C’est-ce que nous faisons tous. Nous nous débarrassons de notre matériel, nous ne gardons que le ceinturon et le casque. Nous partons à travers champ mais la fatigue me gagne, je dors en marchant. Lorsque nous entendons siffler les balles, nous nous couchons et repartons aussitôt.
Puis, inévitablement, à force de m’allonger, je finis par ne plus me relever et m’endormir.
A la pointe du jour, je me réveille au milieu d’un champ de blé; j’ai la figure pleine de boue car il a plu une partie de la nuit. Je suis trempé jusqu’aux os et j’aperçois Saint Valéry en flammes. Il n’y a personne aux alentours. Je me sens complètement abattu, je ne sais de quel côté me diriger. Faut-il se rapprocher de la ville ou bien la fuir? Je rampe sur 5 ou 600 mètres dans la direction de la ville. Je vois maintenant devant moi une maison et devant celle-ci, ce qui me semble être une ombre. Je m’arrête un moment pour fixer mon regard et je distingue une personne qui vient de tomber les cendres de sa cigarette. Je me redresse et m’avance vers elle. Arrivé à une dizaine de mètres, il met la main à sa ceinture et sort son pistolet. Je lui dis de ne pas tirer, que je suis français et que je n’ai pas d’arme. Il me laisse m’approcher et me demande quelques explications. Il va chercher sa vareuse et je reconnais que c’est un capitaine du 81e d’Infanterie. Il me dit de le suivre et me conduit à l’endroit où se trouvait sa compagnie. Je me joins à ses hommes qui ont abandonné les armes eux aussi.
Au bout d’une demi-heure, les obus se mettent à tomber autour de nous. Nous partons les uns d’un côté, les autres d’un autre. Arrivé à un petit village, je rencontre un copain du 9ème, un alésien nommé Rivière. Ensemble, nous récupérons une moto au bord de la route et nous essayons de gagner Saint Valéry mais en vain. Les routes sont barrées par toutes sortes de véhicules, des affûts de canons et autres matériels qu’une armée en déroute abandonne, petit à petit, sur son difficile repli vers la mer. Et partout des cadavres. Les balles sifflent au-dessus de nos têtes, les détonations retentissent comme pour donner la cadence. Une fois de plus, nous sommes obligés de rebrousser chemin et d’essayer par une autre route. Là encore, la route est barrée et semble même par endroits avoir disparue sous l’effet répété des bombes. Nous abandonnons notre moto. Dans une camionnette anglaise, nous trouvons des boites de confitures, du pâté, des galettes. Nous cassons la croûte rapidement à l’abri entre deux épaves de camion.

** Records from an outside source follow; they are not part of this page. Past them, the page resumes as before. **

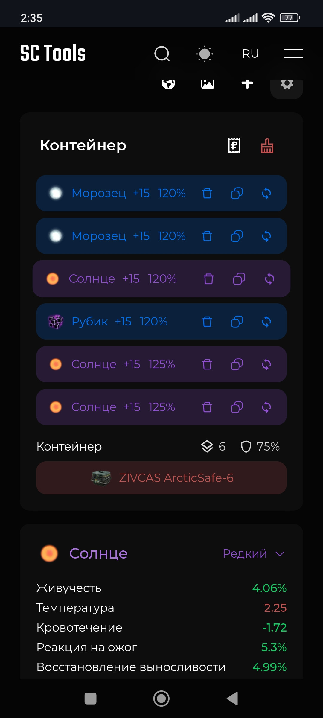Screen dimensions: 323x718
Task: Expand the Редкий rarity dropdown
Action: pos(254,554)
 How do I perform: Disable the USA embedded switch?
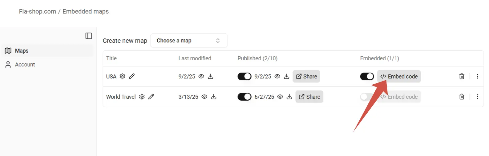point(367,76)
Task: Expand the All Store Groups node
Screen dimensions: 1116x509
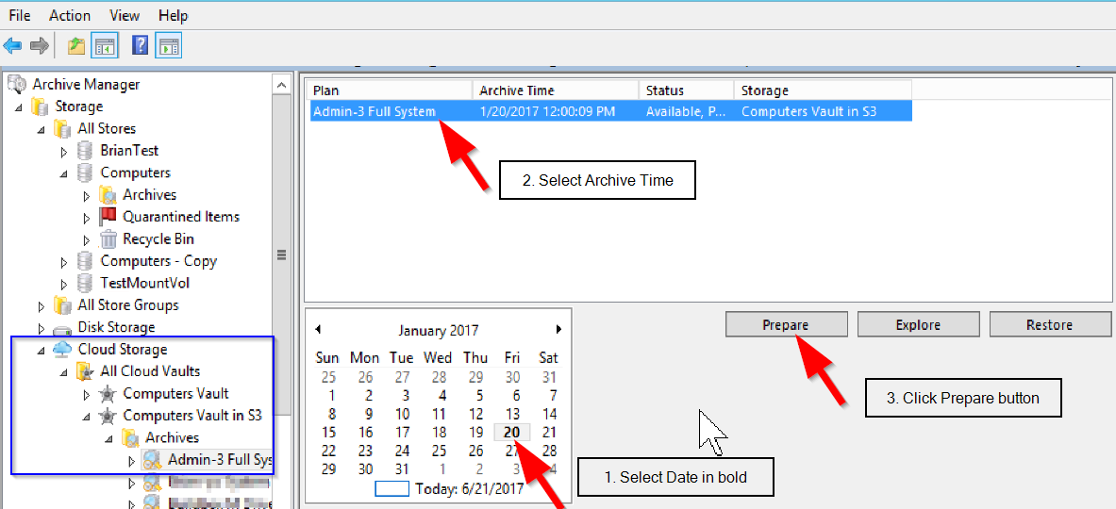Action: [x=42, y=305]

Nous décidons de tenter une nouvelle fois d’atteindre le rivage mais, cette fois-ci, à la tombée de la nuit et à pied.
Quand le soir arrive, vers 17 heures, nous avançons par petits bonds successifs et tout en surveillant les parages. Nous finissons par atteindre Saint Valery, les maisons brûlent et les obus tombent durs. Nous nous cachons sous un pont et attendons qu’il fasse plus sombre. Peu de temps après, nous voyons un groupe d’artilleurs qui arrivent avec un drap blanc au bout d’un bâton. Ils se rendent. Nous nous joignons à eux.

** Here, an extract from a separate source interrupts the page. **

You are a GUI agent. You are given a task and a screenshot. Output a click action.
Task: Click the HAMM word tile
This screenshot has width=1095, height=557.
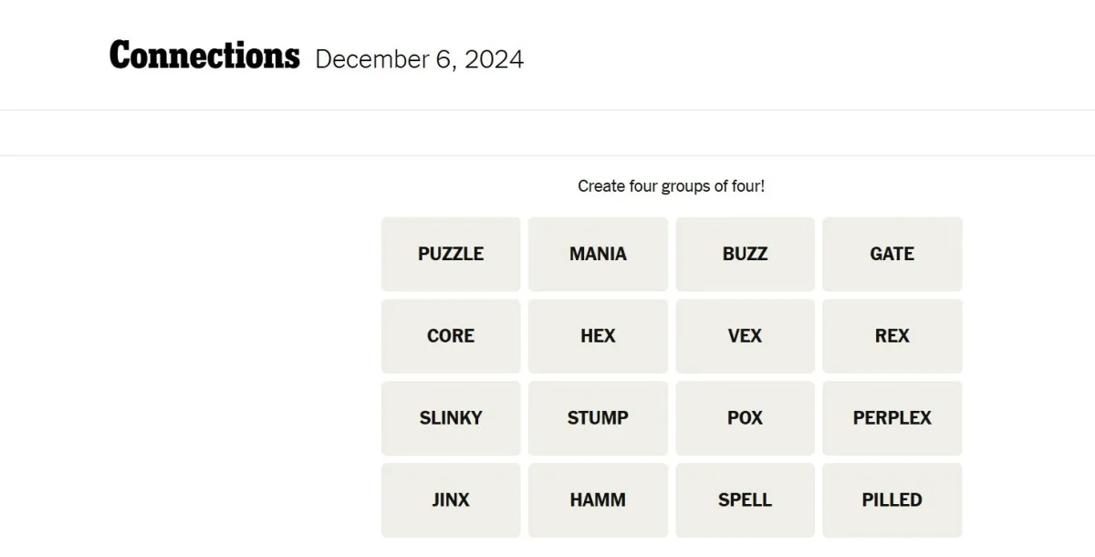click(598, 500)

Au bout de quelques minutes arrive une automitrailleuse allemande qui nous indique la route qu’il nous faut prendre. Nous voilà prisonniers.
Ils nous conduisent dans un champ où ils nous fouillent rapidement puis, nous repartons. Nous faisons environ 40 kilomètres et couchons dans un champ. Ils nous donnent une louche de petits pois et c’est tout. Mais c’est le repos qui est bon. Il y a huit jours que nous marchons le ventre vide sans dormir.
Cette journée du 12 juin 1940 se termine ainsi pour moi, allongé sur l’herbe, dans ce pré où nous devons être plusieurs milliers de français et d’écossais à partager le même sort.
Le 13, nous repartons pour 40 kilomètres à pied et en arrivant, c’est encore le même régime, une louche de petits pois sans sel ni rien du tout.
Le 14, nous faisons 60 kilomètres en camion et arrivons à Formerie.
Le 15, repos. Le 16, Formerie, Airaines, 40 kilomètres. Airaines fait pitié à voir. C’est une petite ville complètement anéantie. Il n’y a plus une maison debout.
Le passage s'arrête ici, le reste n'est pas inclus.